Crude futures extend losses, dragged down by products

London (Platts)--12Mar2007


Global crude futures continued to fall Monday in thin volumes,
extending large losses on Friday, led by a decline in product prices. Market
participants also attributed some of the thin volumes being traded as a result
of players examining the Forties program released Monday morning.
At 1128 GMT, the April ICE Brent futures contract changed hands at
$60.65/barrel down 45 cents. Both April WTI futures contracts, on NYMEX and
ICE, traded down 72 cents at $59.32/b.
"It's very quiet this morning.
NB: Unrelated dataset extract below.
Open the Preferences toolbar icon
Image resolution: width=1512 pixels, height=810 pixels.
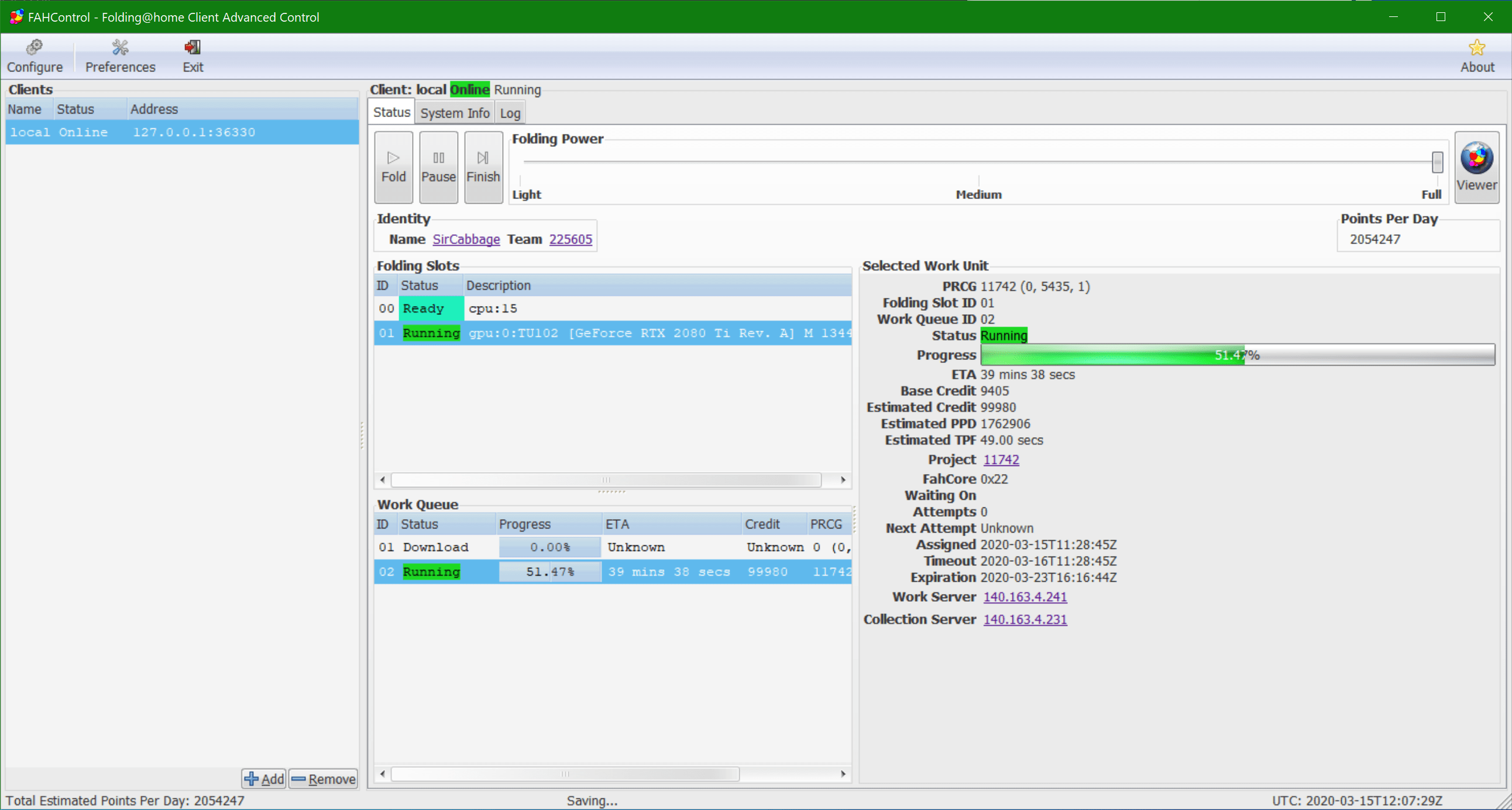coord(121,56)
Products have dragged prices down and are
still doing so and also there's not much support for WTI as it's fallen
through $60. In the future US gasoline will have to rebound which will prop
prices up," a London-based broker said.
The broker added that industry players are looking at the latest Forties
program and trying to interpret the data.
The loading program for North Sea Forties crude has been set at 560,000
b/d for April, marginally down from 561,290 b/d in the longer month of March,
the released schedule showed Monday. The total for the month stands at 16.8
million barrels.
"The program is down a tiny bit and as the US has quite a lot of WTI
crude at the moment we are seeing a wide arbitrage value between Brent and
WTI," a broker said.
Currently, the spread between April ICE Brent and NYMEX WTI futures was
pegged at $1.33/b, the widest level since early January.
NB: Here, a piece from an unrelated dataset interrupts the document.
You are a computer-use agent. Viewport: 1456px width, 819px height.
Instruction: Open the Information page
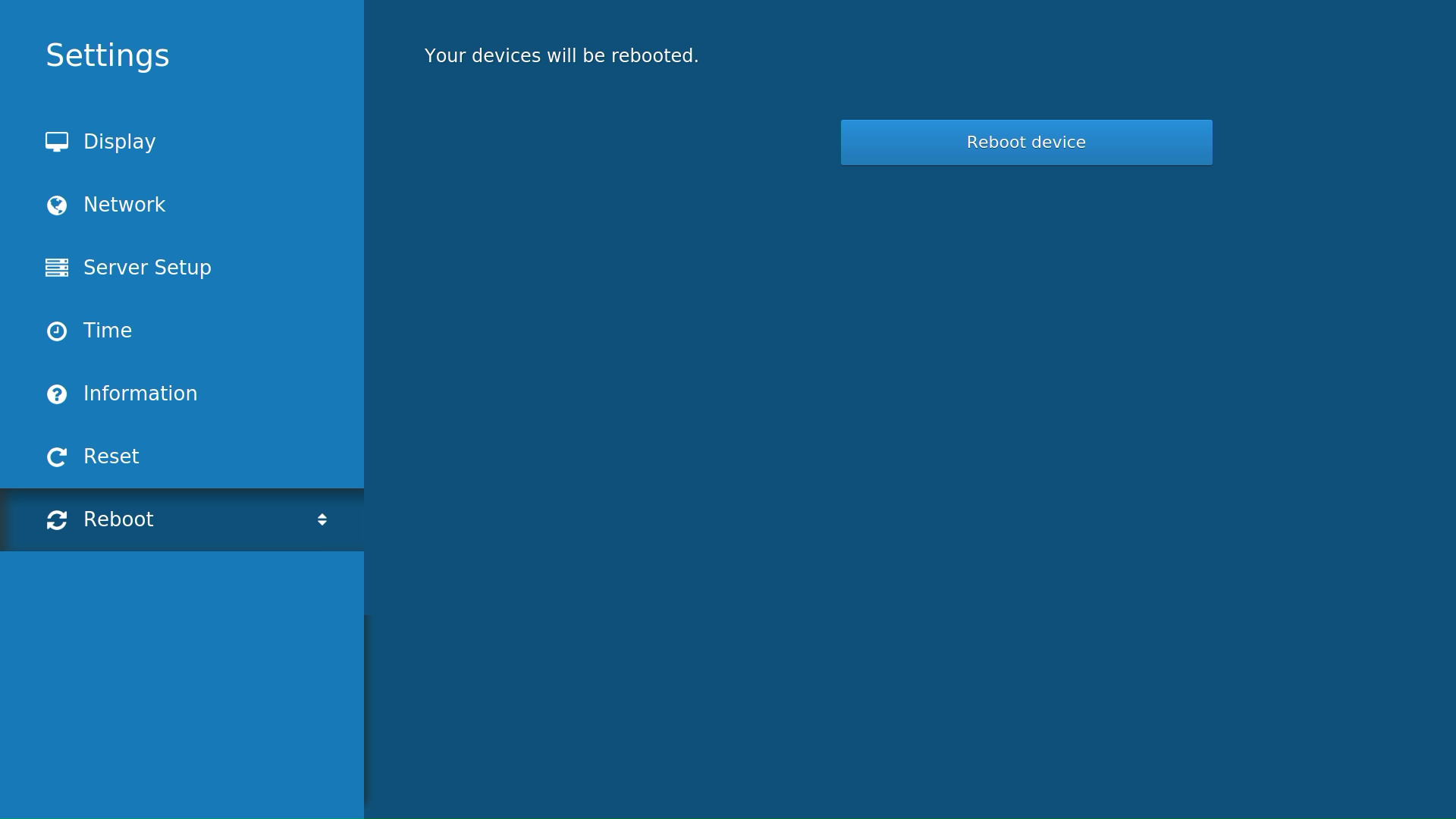pyautogui.click(x=140, y=394)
In other news, OPEC minsters are due to meet Vienna on March 15.
Its president, Mohammed Bin Dhaen al-Hamli, on Monday, described the
cartel's compliance with its 1.7 million b/d of agreed production cuts as
"very good" and said world oil inventories, as a result, had come down.
Global inventories had come down and were now below the five-year
average, Hamli told reporters on the sidelines of a conference on the role of
national oil companies organized by the Baker Institute in Dubai. The fall in
stocks was a "function of the level of compliance" with the OPEC cuts, said
Hamli, who is also the UAE's oil minister.
Amongst the product prices on the futures, March ICE gasoil which expires
at midday was pegged at $525.75/mt, down $10.50/mt. The April RBOB futures
contract on NYMEX traded at $1.8800/gallon down 2.21 cents. Whilst the NYMEX
April heating oil contract fell 2.43 cents to $1.6879/gal.